Face au château, la mairie. Marianne Dubare, élue depuis 2008, s'active à la préparation du 80e anniversaire du massacre de Dortan. Ce matin, elle se rend à l'école du village où les enfants ont monté un spectacle sur la Seconde Guerre mondiale : « Avant, nous avions des survivants qui venaient raconter ce qu'ils avaient vécu. Il n'en reste presque plus. Pour que la mémoire ne se perde pas, nous devons poursuivre nos efforts avec les plus jeunes. » En grappe autour de Lucette Vauchier, 93 ans, Thomas, Erkut, Charly, Rahaf, Sharine et Aleynare, élèves de CM2, la pressent de questions. Elle est un des derniers témoins de cette sinistre page d'histoire. Inlassablement, toujours vive et pleine d'énergie, elle raconte ce qu'elle a vécu.

Beaucoup d'habitants se sont cachés dans la forêt

« Quand on parlait de la Deuxième Guerre mondiale à notre génération, c'était éloigné mais accessible, souligne le directeur, Pierre Goyffon. Aujourd'hui, c'est presque abstrait pour ces enfants. Et dans le même temps, il y a une forte interrogation chez eux sur la possibilité d'un nouveau conflit, d'une troisième guerre mondiale. Comment leur répondre ? Nous leur disons qu'ils sont les adultes de demain, et qu'il faut connaître son passé pour envisager son futur. » Françoise Guichon, enseignante, n'a pas connu la guerre, mais des membres de sa famille, comme beaucoup d'habitants, se sont cachés dans la forêt en juillet 1944. Sur un antique radiocassette, elle nous fait écouter les témoignages recueillis par une radio locale pour le soixantième anniversaire, en 2004. Le temps file, et si ces voix se sont depuis éteintes, la transmission est toujours aussi importante.

Face à la mairie, la maison de Lucette.
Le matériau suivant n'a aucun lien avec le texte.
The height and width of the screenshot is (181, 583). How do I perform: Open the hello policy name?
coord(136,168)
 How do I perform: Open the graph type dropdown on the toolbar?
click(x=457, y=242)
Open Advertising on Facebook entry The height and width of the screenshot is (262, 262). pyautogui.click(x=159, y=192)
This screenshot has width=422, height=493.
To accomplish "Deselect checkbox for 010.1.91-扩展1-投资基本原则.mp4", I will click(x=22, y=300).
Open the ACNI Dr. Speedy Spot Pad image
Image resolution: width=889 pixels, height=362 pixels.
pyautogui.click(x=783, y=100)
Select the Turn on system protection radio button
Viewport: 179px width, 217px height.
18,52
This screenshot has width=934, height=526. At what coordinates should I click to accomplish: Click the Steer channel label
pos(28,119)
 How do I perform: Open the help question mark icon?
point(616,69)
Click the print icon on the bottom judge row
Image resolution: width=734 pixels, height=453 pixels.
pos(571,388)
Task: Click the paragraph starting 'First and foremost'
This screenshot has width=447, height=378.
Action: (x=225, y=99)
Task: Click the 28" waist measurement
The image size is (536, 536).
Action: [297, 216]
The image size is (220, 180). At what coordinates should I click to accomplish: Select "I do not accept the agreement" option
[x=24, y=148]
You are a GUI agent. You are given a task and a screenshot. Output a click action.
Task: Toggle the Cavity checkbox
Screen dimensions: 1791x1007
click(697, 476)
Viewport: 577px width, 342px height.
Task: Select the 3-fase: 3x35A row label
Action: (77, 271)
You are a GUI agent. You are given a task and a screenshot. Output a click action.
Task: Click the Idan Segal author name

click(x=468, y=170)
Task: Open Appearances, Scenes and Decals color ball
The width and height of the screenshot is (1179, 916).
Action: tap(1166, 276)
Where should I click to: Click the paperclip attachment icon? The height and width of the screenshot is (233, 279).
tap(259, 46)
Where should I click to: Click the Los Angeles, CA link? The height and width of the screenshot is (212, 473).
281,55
Une belle bâtisse confortable, un grand jardin mitoyen de celui du château, et des ateliers qui servaient à l'entreprise qu'elle dirigeait avec son mari, et qu'elle a menée d'une main ferme après la mort de ce dernier. On y fabriquait des pièces à jouer en bois. Dortan se targue d'avoir été la capitale de la fabrication du jeu d'échecs. Les agriculteurs étaient aussi tourneurs : « C'était un petit village tranquille, le matin les hommes mangeaient leur soupe au bord de la route, j'aimais regarder les copeaux de bois et les pièces prendre forme. Dans les usines, cela sentait le buis. Tout était paisible. » Lucette et sa famille habitaient une ferme au hameau de Maissiat, juste en face du bourg. « Mon père n'était pas riche, on avait quelques bêtes, se souvient Lucette. On a compris qu'il se passait quelque chose quand les maquis ont défilé en 1943. » Le 11 novembre, les résistants de l'Ain, menés par le capitaine Henri Romans-Petit, organisent cette démonstration de force pour contrer l'image de « terroristes » que leur accole le gouvernement de Vichy.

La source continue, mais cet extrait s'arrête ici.